INSTRUCTIONS FOR THE TASK: Report each line of the entries below that has the word "agent" in it.

[Screenshot grounding data]
[Start of section]

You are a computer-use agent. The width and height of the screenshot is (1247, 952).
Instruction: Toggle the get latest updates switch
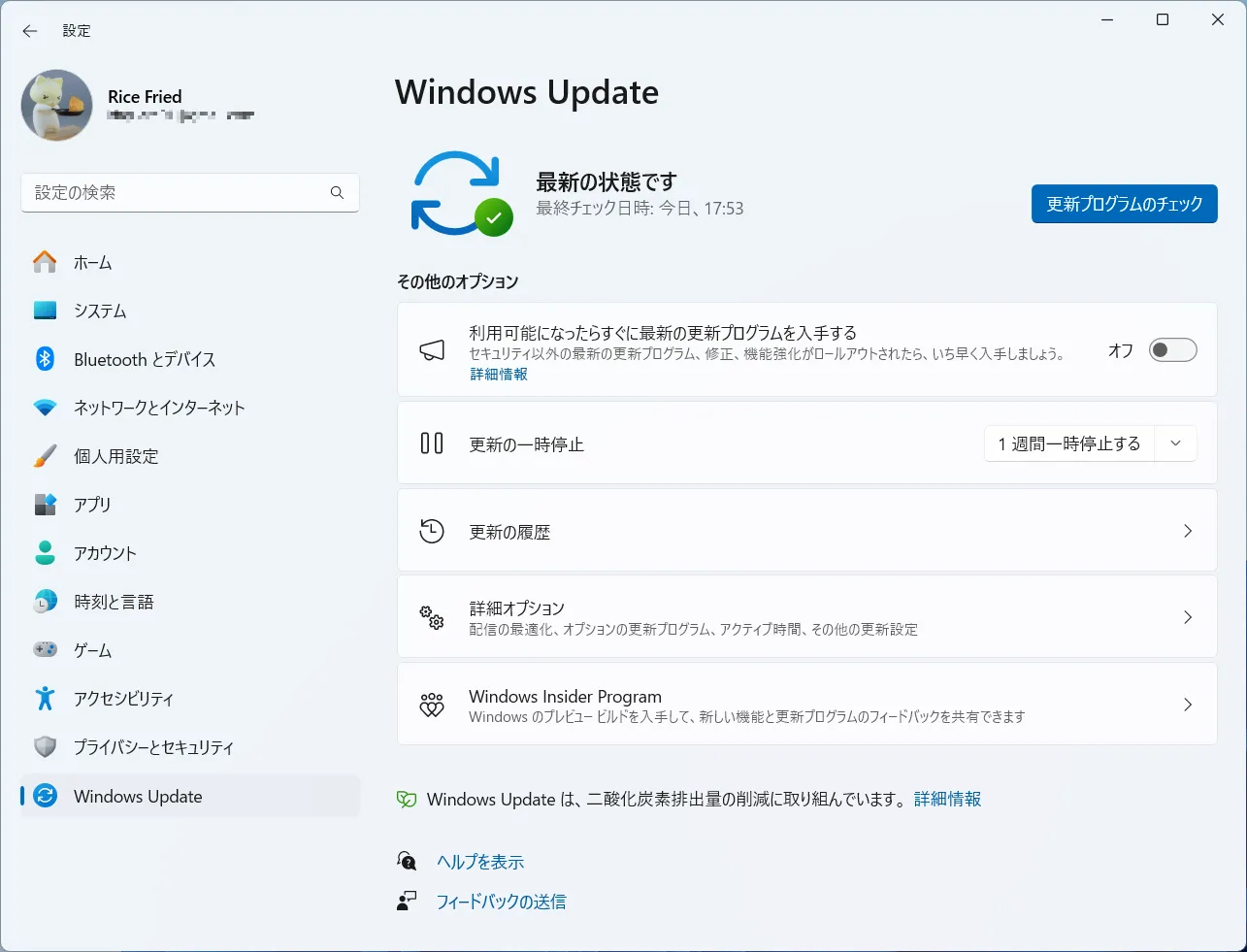(x=1172, y=350)
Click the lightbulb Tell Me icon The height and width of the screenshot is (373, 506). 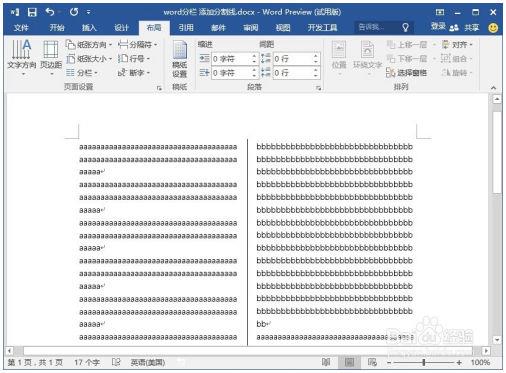pos(405,27)
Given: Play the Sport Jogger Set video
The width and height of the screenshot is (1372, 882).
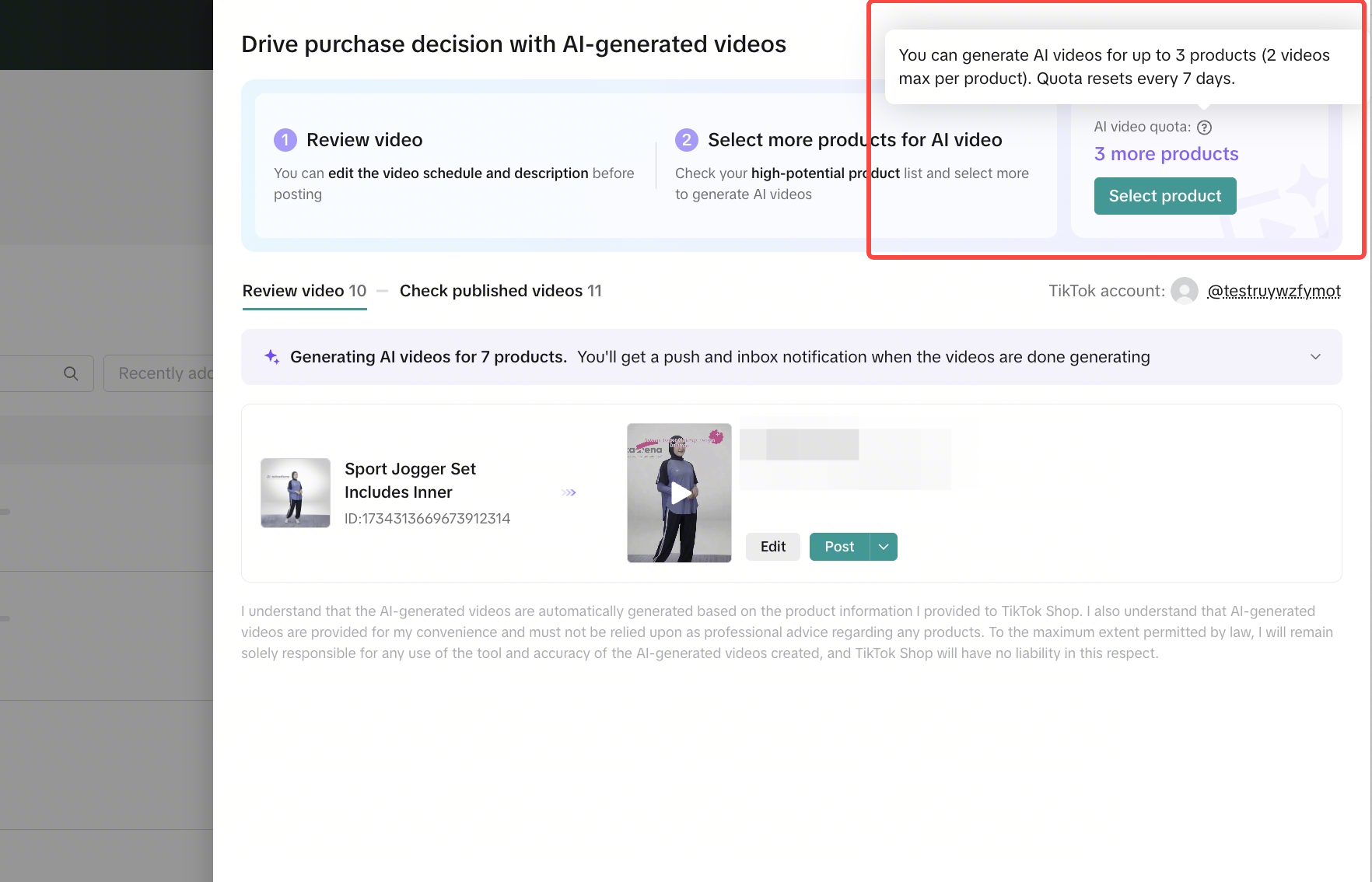Looking at the screenshot, I should click(680, 493).
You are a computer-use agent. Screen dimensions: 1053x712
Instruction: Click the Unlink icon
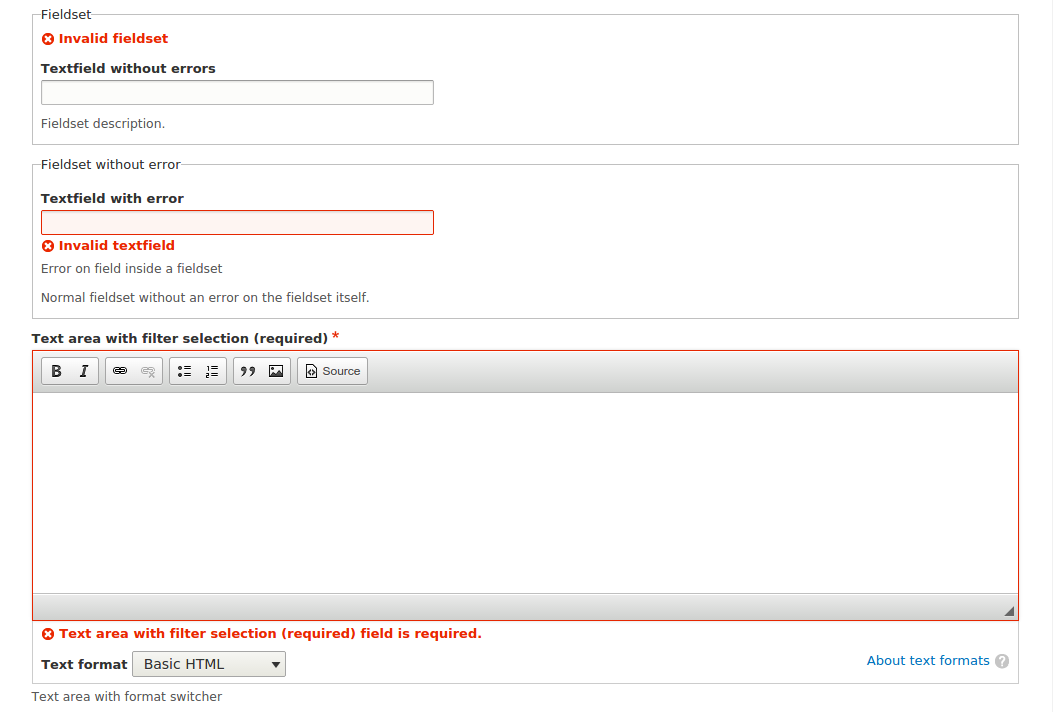147,370
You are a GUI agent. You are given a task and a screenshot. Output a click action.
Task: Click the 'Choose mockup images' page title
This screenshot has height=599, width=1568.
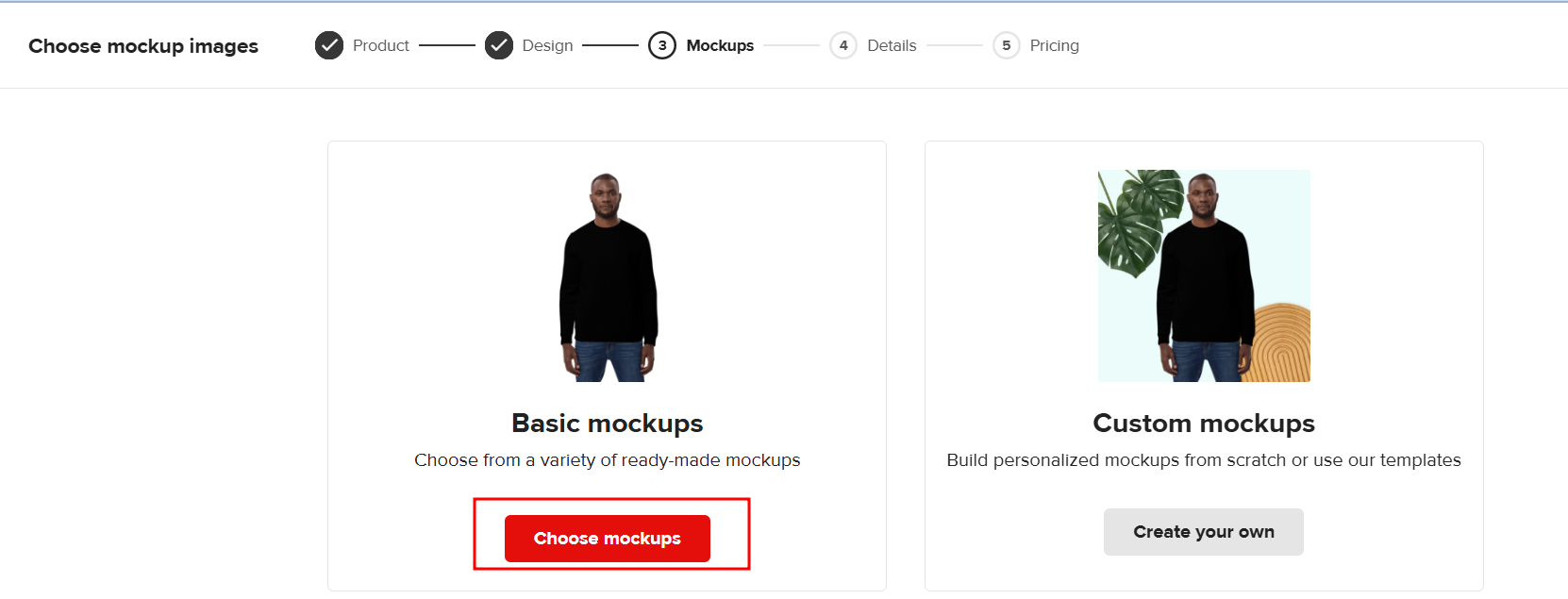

[End of section]

ANSWER SPACE:
You are a computer-use agent. The width and height of the screenshot is (1247, 952).
You are a computer-use agent. Screen dimensions: 1053x712
You are a GUI agent. You are given a task and a screenshot. Output a click action.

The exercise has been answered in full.